***** Data for analysis

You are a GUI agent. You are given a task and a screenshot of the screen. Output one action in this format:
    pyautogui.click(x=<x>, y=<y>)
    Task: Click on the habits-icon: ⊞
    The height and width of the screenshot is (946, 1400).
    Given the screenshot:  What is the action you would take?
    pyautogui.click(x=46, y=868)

**********

What to do | Return each line of the stored data that contains the word "action". Matches are case-sensitive.

Expected answer |
You are a GUI agent. You are given a task and a screenshot of the screen. Output one action in this format:
    Given the screenshot:  What is the action you would take?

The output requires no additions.